The influence of Arendt’s work over the republican revival has been acknowledged, but her own conception of the republic was widely misunderstood and confused with her account of the Athenian polis. The agonal and Aristocratic political culture of the polis, as famously described in Arendt’s The Human Condition (1958), is based on the basic human experience of distinction. It prioritizes the ambition to rise above others through competition for excellence. By contrast, the republic, which she associates in particular with Roman and American republicanism, is a form of association that politicizes the basic human experience of equality.
In reconstructing Arendt’s idea of the republic, we draw on materials from the 1950s, which remained unpublished in her lifetime, and were meant, at one point, to be included in a book project “reexamining the old question of forms of government, their principles and their modes of action”. In these texts, Arendt rethinks Montesquieu’s account of republican government by discarding his emphasis on popular sovereignty and redefining the nature and principle of republican government as realizing the basic human experience of living and acting together with one’s equals. Republican laws, according to Arendt, are distinguished by being designed to divide power equally – not only between the branches of government, but also among citizens. The public sphere of the republic, according to her account, is dominated by a political culture in which citizens are inspired by the joy of acting together with their equals for shared political goals.
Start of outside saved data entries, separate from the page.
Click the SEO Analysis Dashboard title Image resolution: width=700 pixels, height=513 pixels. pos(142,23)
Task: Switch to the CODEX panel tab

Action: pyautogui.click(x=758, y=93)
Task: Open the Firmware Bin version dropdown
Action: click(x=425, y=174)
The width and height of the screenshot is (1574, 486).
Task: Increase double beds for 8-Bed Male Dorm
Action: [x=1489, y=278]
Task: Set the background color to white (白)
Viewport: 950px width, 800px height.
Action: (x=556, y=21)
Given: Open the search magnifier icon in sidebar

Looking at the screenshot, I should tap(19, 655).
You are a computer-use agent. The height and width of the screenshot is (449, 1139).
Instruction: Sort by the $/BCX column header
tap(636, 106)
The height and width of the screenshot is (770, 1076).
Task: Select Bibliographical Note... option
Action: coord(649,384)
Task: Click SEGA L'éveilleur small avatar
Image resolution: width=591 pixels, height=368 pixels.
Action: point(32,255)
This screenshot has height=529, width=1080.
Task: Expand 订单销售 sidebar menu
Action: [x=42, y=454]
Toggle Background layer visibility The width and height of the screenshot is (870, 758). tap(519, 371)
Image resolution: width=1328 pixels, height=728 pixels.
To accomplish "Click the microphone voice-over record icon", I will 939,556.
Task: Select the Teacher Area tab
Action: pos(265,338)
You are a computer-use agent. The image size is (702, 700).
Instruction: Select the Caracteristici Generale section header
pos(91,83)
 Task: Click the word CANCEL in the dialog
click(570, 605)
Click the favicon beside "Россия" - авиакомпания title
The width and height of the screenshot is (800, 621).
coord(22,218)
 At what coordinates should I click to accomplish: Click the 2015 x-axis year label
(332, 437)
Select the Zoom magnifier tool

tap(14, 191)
In distinction from the two dominant strands of the recent republican revival, which highlighted either civic virtue or liberty as non-domination as distinctive ideals of republicanism, Arendt suggests that republicanism is distinguished by politicizing equality. While her account of republican equality is similar in some ways to recent accounts of relational equality, it offers contemporary egalitarian republicanism potential insights into the dynamic, active nature of equality in the republic.